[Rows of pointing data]
════════════════════
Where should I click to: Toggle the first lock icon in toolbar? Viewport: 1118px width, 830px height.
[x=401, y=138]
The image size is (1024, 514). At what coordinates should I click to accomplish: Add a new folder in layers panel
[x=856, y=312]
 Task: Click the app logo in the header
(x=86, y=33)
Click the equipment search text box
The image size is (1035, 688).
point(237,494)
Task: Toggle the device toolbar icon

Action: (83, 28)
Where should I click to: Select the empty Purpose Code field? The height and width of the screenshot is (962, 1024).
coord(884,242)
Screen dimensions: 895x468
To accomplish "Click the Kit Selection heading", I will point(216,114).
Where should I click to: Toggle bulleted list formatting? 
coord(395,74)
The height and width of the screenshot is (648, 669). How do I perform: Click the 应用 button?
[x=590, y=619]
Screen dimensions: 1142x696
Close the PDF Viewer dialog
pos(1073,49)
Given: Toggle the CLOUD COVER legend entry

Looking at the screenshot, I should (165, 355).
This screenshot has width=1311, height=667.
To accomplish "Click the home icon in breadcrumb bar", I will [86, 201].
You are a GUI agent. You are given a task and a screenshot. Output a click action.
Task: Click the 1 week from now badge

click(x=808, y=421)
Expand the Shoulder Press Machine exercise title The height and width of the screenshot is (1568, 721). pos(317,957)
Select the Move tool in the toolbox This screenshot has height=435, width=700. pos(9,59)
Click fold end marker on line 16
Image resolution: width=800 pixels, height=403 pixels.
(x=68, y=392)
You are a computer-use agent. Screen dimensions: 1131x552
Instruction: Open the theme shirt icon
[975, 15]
════════════════════
**STATED GOAL:**
Gather every line of the records above that contains the string "toolbar", matching case exactly.

**FINISHED TASK:**
Where should I click to: Toggle the first lock icon in toolbar? Viewport: 1118px width, 830px height.
Task: Toggle the device toolbar icon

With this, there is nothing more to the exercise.